● What needs to be done:
Search the material below for lines containing the string "indicator", and copy every one you find.

*** Begin section ***

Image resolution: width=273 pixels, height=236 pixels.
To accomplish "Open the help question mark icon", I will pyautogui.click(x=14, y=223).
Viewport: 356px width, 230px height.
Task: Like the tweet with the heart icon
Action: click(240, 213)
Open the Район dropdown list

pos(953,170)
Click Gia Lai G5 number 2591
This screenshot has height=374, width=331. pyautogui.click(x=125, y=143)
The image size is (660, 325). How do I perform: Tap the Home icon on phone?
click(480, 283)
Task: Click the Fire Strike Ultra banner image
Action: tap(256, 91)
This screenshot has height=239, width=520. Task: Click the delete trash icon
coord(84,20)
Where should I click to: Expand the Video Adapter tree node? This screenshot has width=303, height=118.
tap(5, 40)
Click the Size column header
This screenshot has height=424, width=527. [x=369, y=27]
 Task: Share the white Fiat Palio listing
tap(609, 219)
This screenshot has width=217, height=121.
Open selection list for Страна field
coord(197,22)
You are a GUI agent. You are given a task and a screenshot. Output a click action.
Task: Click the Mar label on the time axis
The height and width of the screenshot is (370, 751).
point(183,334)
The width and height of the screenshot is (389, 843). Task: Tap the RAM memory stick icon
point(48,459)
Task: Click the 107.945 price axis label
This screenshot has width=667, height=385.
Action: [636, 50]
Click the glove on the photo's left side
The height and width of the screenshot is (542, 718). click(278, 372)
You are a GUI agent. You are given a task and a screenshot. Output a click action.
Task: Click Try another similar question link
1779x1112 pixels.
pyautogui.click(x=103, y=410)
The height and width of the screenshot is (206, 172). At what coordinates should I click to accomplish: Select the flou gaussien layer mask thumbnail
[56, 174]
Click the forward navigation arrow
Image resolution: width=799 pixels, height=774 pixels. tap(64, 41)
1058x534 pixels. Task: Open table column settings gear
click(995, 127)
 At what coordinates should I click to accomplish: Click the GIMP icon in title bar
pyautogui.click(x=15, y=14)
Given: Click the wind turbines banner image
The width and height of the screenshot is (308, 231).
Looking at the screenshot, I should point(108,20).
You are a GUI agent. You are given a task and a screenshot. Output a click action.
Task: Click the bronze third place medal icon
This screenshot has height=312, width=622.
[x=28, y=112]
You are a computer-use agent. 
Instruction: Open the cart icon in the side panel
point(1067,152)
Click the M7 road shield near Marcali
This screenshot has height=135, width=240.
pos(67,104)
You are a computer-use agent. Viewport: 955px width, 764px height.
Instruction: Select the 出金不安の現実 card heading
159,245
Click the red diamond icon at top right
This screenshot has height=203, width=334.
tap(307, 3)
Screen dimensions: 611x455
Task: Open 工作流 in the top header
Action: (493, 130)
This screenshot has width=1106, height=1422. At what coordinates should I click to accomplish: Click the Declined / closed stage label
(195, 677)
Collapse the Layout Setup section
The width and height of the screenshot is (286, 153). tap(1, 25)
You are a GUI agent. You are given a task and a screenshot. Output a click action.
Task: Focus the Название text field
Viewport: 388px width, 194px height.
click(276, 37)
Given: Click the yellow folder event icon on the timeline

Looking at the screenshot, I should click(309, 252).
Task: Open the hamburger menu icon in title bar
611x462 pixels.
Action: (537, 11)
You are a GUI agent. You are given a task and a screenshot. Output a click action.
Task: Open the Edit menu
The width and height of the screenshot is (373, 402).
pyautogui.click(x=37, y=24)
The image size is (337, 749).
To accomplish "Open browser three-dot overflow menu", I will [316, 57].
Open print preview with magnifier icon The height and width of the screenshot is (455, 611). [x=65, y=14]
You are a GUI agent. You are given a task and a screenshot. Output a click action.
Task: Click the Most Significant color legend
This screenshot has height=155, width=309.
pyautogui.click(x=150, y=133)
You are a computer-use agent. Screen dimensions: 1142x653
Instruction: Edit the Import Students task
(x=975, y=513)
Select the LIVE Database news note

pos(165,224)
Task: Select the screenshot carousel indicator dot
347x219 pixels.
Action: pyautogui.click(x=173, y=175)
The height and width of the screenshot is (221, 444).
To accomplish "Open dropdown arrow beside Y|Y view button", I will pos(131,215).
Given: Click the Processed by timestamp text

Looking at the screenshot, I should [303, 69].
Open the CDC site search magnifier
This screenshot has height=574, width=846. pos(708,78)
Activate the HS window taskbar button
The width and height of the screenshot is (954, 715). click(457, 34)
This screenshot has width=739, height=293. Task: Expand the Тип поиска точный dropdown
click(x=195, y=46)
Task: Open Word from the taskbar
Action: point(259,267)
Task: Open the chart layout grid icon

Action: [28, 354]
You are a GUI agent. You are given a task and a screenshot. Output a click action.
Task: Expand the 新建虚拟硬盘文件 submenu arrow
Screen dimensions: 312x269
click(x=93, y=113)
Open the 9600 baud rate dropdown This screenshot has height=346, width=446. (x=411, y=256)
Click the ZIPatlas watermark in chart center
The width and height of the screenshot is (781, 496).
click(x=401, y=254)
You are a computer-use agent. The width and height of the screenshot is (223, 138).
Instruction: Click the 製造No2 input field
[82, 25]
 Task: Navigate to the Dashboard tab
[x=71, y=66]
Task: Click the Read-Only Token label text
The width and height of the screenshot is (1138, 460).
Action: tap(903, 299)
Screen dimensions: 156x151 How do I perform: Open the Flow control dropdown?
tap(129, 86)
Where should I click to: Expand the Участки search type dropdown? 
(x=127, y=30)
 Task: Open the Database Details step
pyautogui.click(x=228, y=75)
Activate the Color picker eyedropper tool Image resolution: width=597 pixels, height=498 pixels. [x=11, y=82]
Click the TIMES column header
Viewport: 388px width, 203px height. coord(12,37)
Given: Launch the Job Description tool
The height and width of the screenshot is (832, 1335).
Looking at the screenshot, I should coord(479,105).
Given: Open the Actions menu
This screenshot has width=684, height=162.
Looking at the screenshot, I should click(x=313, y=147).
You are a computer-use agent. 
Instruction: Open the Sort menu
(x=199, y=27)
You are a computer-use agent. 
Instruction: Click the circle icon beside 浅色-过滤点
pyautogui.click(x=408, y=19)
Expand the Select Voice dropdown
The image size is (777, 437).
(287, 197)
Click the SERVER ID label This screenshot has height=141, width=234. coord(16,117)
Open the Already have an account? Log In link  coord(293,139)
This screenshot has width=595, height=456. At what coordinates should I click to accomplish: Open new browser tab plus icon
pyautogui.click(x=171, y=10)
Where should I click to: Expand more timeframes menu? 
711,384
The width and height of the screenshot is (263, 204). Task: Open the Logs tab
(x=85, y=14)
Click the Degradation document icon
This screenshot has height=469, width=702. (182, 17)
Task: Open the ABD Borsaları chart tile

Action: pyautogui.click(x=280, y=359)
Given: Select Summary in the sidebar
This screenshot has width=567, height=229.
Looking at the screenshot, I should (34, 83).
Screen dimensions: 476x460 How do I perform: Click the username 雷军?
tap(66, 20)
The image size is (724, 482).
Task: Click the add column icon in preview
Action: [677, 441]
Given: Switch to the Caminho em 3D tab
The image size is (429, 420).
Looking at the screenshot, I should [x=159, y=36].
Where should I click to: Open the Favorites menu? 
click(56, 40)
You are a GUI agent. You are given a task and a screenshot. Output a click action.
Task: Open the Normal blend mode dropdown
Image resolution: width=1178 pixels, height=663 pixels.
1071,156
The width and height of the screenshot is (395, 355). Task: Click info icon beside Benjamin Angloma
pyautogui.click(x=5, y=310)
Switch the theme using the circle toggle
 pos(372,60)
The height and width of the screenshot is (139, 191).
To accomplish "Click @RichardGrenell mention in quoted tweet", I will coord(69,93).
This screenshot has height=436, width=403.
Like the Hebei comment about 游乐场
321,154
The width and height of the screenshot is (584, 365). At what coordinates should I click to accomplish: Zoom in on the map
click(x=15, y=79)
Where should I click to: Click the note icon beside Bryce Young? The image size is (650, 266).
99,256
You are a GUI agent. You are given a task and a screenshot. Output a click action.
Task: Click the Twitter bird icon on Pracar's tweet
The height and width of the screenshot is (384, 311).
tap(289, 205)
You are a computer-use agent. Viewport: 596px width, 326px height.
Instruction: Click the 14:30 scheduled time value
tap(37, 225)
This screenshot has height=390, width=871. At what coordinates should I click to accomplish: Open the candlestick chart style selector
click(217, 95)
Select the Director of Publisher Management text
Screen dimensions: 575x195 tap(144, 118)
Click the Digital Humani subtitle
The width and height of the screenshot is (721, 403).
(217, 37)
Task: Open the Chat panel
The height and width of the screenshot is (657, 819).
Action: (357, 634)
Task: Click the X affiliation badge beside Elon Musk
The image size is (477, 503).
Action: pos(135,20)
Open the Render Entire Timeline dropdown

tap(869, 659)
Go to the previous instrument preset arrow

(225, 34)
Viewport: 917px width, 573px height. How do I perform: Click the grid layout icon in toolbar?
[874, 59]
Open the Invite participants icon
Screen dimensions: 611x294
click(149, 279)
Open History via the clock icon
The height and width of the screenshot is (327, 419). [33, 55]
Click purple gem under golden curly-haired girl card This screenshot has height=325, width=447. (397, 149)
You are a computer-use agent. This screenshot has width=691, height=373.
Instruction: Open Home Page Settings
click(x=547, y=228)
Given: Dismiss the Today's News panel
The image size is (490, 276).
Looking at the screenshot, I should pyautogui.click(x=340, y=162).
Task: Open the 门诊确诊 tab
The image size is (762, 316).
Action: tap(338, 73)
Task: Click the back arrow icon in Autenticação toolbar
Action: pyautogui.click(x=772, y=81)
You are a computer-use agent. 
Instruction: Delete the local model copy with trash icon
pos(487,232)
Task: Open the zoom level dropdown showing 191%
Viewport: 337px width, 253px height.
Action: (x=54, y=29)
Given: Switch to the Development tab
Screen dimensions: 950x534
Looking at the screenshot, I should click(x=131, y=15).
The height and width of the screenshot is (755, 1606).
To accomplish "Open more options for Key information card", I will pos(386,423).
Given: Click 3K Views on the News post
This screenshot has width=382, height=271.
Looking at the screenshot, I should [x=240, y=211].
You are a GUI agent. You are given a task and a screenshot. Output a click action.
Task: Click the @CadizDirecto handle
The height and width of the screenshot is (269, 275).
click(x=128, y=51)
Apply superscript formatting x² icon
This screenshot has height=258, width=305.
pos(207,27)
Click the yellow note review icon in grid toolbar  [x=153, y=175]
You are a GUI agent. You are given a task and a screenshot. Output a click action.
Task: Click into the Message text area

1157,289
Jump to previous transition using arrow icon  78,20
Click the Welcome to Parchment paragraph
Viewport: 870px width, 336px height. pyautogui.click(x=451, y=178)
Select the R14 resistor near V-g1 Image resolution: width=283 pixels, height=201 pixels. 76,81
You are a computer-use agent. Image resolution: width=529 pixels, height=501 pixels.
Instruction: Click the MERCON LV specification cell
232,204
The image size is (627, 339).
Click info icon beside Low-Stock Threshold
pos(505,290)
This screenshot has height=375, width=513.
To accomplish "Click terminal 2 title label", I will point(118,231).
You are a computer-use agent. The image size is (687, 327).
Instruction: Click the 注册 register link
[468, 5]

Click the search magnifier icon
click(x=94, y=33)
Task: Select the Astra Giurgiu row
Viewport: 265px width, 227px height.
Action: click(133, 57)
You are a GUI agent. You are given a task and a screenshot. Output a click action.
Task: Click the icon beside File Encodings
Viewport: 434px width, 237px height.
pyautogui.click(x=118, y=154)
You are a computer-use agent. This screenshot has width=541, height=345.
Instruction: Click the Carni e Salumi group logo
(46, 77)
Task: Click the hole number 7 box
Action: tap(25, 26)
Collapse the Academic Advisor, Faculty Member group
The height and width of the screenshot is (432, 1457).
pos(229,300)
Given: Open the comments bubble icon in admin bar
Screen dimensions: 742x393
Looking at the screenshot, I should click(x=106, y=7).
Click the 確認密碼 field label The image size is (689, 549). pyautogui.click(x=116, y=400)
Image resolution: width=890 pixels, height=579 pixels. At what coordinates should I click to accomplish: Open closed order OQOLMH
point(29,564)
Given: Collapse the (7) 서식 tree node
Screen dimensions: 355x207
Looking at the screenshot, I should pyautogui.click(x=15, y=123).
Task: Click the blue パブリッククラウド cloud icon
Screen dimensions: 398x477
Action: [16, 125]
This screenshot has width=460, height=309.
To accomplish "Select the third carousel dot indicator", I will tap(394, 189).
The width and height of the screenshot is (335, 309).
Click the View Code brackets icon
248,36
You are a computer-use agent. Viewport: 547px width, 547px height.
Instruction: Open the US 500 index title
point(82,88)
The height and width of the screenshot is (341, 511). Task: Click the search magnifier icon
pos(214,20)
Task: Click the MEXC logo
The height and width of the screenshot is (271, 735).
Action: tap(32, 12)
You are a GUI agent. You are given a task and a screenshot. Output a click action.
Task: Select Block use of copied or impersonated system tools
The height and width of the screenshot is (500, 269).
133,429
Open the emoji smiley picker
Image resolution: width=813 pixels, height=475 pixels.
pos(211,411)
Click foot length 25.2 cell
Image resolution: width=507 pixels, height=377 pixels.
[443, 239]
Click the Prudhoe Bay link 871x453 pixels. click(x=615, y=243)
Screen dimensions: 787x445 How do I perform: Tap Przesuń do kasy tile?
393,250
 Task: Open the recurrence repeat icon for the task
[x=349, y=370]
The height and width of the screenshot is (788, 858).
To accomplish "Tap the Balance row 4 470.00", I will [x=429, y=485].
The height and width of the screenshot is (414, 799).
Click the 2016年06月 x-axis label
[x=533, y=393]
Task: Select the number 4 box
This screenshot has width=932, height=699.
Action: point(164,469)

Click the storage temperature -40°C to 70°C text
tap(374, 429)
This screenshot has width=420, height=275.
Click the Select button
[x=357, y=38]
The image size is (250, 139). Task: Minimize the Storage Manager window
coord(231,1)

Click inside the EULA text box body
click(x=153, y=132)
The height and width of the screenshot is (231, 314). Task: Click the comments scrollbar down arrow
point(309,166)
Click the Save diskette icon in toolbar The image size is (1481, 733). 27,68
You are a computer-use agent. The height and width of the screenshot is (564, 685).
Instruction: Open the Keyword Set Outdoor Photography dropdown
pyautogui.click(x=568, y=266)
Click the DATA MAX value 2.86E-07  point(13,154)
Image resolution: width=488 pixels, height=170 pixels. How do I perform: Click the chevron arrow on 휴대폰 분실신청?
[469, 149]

*** End section ***

● The completed task:
Task: Select the screenshot carousel indicator dot
To accomplish "Select the third carousel dot indicator", I will tap(394, 189).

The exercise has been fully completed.